• [GIVEN INSTRUCTION]:
Arrange the lines as a numbered list, from the line with "Where should I click to: Tap" up to and including the line with "The width and height of the screenshot is (312, 260).". Leave out any blank lines.

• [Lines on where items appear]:
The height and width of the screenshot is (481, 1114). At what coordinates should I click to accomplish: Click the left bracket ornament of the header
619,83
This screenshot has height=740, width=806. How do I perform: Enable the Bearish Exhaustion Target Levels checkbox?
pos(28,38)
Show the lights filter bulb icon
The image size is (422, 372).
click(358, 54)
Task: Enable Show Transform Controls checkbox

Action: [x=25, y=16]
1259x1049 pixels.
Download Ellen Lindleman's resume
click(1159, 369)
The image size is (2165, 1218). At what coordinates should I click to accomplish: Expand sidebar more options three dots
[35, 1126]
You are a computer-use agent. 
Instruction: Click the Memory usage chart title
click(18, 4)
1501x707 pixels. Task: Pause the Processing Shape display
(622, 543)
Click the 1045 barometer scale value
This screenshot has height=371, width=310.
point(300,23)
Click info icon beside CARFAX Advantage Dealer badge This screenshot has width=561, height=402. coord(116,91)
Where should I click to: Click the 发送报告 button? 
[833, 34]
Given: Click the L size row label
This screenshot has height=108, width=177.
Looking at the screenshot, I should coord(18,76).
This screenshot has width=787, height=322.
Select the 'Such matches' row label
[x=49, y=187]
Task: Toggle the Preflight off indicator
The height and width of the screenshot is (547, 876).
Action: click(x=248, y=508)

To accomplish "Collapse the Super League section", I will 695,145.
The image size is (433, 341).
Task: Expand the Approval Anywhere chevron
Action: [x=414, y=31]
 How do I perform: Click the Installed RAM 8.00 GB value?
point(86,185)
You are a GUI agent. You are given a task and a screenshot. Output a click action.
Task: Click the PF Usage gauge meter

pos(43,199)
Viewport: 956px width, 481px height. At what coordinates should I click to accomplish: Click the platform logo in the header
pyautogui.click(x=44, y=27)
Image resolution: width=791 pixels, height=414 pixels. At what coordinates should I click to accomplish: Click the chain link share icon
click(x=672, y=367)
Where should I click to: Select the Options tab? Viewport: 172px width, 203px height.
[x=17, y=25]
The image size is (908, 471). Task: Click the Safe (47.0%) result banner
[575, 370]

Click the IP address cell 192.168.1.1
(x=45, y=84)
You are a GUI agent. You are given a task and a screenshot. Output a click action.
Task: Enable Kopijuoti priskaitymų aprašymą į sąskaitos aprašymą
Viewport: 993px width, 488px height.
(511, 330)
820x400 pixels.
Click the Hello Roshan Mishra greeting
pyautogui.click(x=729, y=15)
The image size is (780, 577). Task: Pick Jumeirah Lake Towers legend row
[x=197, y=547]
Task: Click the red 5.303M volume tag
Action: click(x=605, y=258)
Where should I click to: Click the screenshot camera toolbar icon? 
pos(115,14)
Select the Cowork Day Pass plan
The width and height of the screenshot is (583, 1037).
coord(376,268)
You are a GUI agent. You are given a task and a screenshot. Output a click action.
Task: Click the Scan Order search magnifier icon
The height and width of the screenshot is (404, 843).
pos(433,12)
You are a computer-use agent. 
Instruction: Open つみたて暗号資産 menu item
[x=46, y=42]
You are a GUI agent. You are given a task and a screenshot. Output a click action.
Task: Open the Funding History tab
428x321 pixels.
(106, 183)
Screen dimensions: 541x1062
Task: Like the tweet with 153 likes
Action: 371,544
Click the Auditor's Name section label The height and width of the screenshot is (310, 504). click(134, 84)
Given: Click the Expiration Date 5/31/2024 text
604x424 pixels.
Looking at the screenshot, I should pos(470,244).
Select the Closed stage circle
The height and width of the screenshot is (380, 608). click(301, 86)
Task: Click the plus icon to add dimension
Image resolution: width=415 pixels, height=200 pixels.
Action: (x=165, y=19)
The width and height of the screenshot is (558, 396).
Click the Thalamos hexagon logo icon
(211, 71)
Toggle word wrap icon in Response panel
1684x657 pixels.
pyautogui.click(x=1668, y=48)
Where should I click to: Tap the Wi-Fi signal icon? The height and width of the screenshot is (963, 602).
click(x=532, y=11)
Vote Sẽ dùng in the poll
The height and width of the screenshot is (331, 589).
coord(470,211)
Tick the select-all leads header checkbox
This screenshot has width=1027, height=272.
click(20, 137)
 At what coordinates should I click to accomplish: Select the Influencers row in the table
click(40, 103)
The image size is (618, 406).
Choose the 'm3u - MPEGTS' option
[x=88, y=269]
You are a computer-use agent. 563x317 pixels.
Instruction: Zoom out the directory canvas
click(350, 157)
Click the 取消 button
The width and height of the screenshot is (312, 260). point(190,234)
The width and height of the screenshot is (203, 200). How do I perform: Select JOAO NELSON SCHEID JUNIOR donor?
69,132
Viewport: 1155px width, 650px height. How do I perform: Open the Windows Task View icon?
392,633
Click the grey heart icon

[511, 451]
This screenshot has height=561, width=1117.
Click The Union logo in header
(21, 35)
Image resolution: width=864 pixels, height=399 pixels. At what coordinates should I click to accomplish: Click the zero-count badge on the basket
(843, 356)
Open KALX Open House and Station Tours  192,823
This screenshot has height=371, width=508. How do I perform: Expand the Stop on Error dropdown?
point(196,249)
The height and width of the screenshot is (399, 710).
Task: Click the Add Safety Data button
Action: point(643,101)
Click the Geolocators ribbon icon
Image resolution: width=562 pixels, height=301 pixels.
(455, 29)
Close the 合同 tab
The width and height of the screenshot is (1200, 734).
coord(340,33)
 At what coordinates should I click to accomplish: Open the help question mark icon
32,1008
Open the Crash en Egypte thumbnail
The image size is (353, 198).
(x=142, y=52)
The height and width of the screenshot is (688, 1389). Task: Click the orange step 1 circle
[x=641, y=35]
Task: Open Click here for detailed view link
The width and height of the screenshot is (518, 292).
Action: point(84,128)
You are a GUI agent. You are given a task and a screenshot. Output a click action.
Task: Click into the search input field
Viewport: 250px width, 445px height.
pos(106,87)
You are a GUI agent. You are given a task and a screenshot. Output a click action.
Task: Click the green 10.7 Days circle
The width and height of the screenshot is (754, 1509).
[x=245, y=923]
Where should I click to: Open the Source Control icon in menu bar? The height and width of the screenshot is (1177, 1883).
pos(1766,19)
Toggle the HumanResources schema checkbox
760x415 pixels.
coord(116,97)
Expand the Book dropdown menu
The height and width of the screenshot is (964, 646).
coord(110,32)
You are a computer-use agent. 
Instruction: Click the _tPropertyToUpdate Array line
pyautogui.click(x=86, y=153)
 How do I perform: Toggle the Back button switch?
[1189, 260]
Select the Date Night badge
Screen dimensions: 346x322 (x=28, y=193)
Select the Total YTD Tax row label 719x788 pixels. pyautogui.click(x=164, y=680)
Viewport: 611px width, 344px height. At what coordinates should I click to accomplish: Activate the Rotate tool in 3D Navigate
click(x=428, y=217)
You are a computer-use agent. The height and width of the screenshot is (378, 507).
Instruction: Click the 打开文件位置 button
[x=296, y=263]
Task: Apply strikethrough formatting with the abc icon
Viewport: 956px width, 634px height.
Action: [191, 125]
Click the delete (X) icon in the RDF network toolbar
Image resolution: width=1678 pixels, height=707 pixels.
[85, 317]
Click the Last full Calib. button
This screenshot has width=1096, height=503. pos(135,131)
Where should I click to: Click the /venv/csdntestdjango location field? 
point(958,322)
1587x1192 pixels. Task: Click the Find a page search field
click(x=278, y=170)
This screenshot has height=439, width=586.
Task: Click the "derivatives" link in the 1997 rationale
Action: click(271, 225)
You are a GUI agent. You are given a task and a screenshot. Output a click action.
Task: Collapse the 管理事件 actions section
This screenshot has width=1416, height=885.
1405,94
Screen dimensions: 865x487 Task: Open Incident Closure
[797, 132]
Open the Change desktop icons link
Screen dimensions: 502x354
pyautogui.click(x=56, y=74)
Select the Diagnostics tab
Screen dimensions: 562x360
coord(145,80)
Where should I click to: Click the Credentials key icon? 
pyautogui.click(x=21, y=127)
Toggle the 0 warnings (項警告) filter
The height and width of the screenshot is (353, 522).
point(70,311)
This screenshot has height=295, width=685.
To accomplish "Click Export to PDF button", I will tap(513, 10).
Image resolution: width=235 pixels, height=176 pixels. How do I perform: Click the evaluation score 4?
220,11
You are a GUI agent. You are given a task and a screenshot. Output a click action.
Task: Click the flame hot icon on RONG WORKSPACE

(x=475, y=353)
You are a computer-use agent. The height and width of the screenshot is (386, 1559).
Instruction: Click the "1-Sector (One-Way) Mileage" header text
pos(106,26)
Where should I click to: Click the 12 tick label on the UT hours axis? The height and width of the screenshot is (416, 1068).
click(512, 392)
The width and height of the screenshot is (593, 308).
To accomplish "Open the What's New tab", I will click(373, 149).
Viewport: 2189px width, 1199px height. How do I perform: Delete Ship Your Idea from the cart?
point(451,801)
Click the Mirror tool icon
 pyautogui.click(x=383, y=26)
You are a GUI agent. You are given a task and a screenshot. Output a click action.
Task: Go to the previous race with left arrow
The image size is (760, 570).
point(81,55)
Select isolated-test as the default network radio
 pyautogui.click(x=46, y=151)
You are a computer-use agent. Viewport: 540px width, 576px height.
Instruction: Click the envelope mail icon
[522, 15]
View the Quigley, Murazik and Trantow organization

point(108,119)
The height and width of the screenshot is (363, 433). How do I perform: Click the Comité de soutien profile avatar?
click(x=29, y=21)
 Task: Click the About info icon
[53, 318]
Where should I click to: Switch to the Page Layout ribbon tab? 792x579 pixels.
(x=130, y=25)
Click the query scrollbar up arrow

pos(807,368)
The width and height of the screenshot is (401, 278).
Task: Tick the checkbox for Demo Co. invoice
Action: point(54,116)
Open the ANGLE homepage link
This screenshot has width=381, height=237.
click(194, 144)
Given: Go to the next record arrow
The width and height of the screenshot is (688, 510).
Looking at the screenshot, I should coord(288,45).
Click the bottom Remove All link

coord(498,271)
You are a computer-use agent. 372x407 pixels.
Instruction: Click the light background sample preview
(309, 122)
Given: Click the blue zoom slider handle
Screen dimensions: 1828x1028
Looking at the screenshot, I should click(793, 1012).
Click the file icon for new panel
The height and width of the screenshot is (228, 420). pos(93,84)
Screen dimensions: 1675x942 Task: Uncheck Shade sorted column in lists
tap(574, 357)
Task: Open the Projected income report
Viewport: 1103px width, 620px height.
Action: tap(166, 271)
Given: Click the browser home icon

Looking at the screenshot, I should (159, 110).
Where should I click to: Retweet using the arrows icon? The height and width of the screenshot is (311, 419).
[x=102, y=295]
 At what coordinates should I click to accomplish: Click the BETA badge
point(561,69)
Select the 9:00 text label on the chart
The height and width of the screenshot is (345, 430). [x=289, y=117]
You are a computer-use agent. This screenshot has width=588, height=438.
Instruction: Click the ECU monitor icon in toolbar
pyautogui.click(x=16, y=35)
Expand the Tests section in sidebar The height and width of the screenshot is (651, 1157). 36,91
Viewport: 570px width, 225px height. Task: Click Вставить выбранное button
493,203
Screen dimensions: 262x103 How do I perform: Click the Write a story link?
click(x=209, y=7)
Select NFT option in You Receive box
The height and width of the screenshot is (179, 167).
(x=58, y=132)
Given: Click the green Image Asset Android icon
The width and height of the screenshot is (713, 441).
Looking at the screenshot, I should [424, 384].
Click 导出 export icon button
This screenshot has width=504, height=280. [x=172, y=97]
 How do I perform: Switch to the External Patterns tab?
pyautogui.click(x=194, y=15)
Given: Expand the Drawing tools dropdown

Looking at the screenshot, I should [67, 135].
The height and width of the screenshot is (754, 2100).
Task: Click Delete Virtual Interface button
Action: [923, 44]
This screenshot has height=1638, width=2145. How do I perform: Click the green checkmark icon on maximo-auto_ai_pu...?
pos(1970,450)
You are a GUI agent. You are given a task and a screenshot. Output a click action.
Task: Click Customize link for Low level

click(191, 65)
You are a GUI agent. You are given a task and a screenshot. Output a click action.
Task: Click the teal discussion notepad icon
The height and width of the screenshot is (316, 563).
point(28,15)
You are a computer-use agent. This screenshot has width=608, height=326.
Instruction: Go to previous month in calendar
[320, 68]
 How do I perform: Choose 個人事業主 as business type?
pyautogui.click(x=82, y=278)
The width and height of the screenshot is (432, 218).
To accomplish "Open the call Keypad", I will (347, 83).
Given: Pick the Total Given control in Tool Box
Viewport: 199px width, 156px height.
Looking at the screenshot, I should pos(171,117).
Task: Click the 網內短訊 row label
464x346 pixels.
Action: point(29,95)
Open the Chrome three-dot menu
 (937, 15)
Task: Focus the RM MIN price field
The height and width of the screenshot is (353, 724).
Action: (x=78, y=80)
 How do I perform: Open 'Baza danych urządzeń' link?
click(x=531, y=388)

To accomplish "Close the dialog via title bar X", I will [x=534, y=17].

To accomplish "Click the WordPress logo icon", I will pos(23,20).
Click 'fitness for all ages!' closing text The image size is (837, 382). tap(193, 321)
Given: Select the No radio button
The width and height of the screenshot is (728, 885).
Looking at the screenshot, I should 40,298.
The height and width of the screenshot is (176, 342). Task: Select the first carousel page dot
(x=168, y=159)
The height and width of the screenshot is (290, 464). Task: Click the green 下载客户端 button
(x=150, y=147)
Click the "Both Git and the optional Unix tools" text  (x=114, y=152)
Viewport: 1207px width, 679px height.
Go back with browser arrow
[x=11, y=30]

• [RESULT OF THIS EXERCISE]:
1. Where should I click to: Tap the Wi-Fi signal icon? The height and width of the screenshot is (963, 602).
2. click(x=532, y=11)
3. Vote Sẽ dùng in the poll
4. The height and width of the screenshot is (331, 589).
5. coord(470,211)
6. Tick the select-all leads header checkbox
7. This screenshot has width=1027, height=272.
8. click(20, 137)
9.  At what coordinates should I click to accomplish: Select the Influencers row in the table
10. click(40, 103)
11. The image size is (618, 406).
12. Choose the 'm3u - MPEGTS' option
13. [x=88, y=269]
14. You are a computer-use agent. 563x317 pixels.
15. Instruction: Zoom out the directory canvas
16. click(350, 157)
17. Click the 取消 button
18. The width and height of the screenshot is (312, 260). point(190,234)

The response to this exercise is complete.